The National Park Service (NPS) has long relied on partnerships with outside organizations to enhance resource protection and the visitor experience. The dedication to park units’ resource protection and providing quality visitor experiences affects a broad array of citizens, government agencies, and interest groups. Partnerships allow the NPS to tap the skills and resources of the larger community, and enable NPS to extend its mission outside park boundaries.

Who Are Our Partners?
Partner groups will vary according to the park and the issues, but there are partner groups at the state and federal level that should always be contacted when seeking project approval and funding assistance.

The NPS transportation program is actively exploring the use of a variety of transportation modes to accommodate visitors, alleviate congestion, improve the visitor experience, and protect park resources. The Alternative Transportation Program (ATP) was developed by the NPS in 1998 to respond to the growing demand for innovative solutions to complex transportation challenges. The program consists of professionals working in partnership with the Federal Lands Highway Division of the Federal Highway Administration to provide policy guidance, funding, preplanning assistance, and other services related to alternative transportation.

Below you will find links to several resources describing the National Park Service’s work with a variety of partnerships in developing additional alternative transportation modes.

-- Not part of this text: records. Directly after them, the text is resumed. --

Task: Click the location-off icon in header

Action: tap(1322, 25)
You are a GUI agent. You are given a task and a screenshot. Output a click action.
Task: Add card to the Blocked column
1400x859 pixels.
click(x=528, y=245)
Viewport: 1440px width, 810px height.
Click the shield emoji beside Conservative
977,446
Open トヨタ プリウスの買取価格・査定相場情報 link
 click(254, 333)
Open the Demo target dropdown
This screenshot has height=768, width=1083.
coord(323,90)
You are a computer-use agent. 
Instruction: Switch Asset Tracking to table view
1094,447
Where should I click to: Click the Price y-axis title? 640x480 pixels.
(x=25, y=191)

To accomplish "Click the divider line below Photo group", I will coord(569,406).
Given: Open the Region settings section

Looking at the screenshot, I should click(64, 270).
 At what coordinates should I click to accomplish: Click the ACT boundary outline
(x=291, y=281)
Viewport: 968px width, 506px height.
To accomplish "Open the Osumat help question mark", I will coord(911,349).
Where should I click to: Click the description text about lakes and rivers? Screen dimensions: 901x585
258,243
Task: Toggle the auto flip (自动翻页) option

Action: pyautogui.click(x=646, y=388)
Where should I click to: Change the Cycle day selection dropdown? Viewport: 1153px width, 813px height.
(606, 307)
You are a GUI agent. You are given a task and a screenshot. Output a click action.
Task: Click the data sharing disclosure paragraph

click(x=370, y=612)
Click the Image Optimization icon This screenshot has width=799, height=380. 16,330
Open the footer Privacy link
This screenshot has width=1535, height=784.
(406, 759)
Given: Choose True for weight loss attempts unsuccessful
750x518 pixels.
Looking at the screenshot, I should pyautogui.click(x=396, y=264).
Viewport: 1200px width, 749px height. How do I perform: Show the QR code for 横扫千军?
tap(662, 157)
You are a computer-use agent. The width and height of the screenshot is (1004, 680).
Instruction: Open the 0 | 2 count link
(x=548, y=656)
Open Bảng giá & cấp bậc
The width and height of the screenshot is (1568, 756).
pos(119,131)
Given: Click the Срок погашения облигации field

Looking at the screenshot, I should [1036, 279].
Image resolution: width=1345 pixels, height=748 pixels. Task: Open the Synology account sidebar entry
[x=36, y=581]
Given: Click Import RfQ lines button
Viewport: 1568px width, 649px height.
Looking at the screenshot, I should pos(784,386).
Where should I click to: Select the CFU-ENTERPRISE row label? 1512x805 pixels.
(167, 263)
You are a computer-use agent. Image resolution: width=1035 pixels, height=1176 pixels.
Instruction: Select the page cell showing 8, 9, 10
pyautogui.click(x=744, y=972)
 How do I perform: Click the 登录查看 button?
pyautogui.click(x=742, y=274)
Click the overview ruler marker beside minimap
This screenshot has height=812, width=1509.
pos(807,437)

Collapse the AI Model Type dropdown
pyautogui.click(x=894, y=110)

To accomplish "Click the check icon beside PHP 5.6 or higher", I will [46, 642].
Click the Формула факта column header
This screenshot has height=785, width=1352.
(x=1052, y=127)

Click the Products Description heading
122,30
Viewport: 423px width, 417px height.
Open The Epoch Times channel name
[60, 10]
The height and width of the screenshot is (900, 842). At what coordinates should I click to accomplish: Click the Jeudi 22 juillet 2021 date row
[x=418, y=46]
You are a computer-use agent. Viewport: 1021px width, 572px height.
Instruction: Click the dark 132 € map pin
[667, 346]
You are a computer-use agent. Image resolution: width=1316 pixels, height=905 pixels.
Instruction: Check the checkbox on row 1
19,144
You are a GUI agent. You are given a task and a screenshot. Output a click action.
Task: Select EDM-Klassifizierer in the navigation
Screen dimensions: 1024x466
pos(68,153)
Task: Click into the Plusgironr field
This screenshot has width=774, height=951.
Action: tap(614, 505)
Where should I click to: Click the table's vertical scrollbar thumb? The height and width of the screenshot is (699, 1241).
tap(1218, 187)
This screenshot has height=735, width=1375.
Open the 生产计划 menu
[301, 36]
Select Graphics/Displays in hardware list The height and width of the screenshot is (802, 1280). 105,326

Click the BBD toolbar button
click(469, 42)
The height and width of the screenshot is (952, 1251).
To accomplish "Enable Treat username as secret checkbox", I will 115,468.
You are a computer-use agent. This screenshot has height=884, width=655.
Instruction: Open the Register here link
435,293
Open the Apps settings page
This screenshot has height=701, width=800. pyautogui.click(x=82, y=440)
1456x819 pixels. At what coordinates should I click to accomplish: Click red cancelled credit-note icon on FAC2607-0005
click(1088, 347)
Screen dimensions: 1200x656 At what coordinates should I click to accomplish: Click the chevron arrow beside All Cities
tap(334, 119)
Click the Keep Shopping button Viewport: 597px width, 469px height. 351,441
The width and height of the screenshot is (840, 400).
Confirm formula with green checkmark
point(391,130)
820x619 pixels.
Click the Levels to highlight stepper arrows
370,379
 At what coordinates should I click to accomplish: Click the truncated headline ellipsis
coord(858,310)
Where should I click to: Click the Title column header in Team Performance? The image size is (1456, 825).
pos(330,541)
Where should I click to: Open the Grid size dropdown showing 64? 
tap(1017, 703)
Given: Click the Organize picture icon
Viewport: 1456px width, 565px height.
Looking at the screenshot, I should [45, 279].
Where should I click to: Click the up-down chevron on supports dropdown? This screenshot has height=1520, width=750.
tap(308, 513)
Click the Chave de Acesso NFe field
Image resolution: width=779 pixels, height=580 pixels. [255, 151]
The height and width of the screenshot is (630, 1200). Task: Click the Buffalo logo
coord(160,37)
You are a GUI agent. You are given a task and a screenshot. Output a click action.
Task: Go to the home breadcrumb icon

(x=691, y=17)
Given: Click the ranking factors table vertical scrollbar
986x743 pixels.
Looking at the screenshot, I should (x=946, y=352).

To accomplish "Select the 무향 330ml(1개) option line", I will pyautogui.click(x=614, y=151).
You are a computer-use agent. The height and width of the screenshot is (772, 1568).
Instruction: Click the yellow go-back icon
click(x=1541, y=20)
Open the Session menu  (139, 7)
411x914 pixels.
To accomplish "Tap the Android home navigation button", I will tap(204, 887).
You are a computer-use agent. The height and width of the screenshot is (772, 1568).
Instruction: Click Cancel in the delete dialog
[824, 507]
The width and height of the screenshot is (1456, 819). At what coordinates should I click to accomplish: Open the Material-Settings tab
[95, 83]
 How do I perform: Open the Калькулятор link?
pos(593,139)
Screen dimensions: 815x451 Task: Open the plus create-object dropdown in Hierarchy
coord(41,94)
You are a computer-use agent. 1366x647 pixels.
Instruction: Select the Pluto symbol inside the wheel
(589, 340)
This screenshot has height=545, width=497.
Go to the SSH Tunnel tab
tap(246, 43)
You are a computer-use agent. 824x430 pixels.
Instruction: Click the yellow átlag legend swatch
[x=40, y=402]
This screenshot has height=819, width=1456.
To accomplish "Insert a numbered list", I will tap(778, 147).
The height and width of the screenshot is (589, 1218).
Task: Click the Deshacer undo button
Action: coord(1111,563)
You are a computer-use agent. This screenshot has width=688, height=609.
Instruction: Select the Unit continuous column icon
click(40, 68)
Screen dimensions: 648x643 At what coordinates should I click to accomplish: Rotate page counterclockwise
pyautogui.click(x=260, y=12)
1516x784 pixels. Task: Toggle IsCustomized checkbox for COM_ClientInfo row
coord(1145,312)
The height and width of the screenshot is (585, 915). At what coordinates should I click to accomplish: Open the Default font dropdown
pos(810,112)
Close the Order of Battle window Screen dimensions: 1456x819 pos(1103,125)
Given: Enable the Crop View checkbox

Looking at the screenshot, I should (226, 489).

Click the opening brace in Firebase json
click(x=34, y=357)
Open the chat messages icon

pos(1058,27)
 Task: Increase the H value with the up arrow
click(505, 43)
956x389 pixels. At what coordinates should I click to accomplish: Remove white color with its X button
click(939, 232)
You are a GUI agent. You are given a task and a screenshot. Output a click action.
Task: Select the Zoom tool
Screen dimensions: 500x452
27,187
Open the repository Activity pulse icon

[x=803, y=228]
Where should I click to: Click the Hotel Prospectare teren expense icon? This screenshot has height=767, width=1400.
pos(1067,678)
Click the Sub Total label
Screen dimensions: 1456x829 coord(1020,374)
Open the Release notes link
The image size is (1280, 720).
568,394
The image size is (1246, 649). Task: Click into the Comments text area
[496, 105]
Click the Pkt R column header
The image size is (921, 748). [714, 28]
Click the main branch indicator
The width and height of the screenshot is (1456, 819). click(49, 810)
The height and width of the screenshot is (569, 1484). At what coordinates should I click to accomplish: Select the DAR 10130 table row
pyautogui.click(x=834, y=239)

Partnering for Success: Techniques for Working With Partners to Plan for Alternative Transportation The first resource, Partnering for Success: Techniques for Working With Partners to Plan for Alternative Transportation, is based on interviews and other materials gathered from nine National Park units: Acadia National Park, Cape Cod National Seashore, Golden Gate National Recreation Area, Grand Canyon National Park, Great Smoky Mountains National Park, Mt. Rainier National Park, Lowell National Historical Park, Yosemite National Park, and Zion National Park. 
   
Partnering for Transportation Success at Acadia National Park The second resource is a compainion document, Partnering for Transportation Success at Acadia National Park, is an in-depth case study of the Island Explorer a shuttle bus system designed to respond to growing traffic congestion both in Maine's Acadia National Park and in the adjacent towns on Mount Desert Island, especially Bar Harbor.   This case study includes lessons learned from planning and implementing alternative transportation systems (ATS) and from developing partnerships with local and regional communities.
   
Planning Through Partnerships: Alternative Transportation at Boston Harbor Istlands National Park Area The third resource is Planning Through Partnerships: Alternative Transportation at Boston Harbor Istlands National Park Area. This brief case study tells the story of a successful and collaborative transportation planning process that has been instrumental in securing political and financial support for transportation facilities. Rather than hiring an outside consultant to develop a transportation plan for the park, Boston Harbor Islands used planning funds from the NPS Alternative Transportation Program to work hand- in- hand with the partners of the park-nonprofit institutions, advocacy organizations, and municipal and state agencies-to create a vision for transportation at the park that all of the participants could embrace.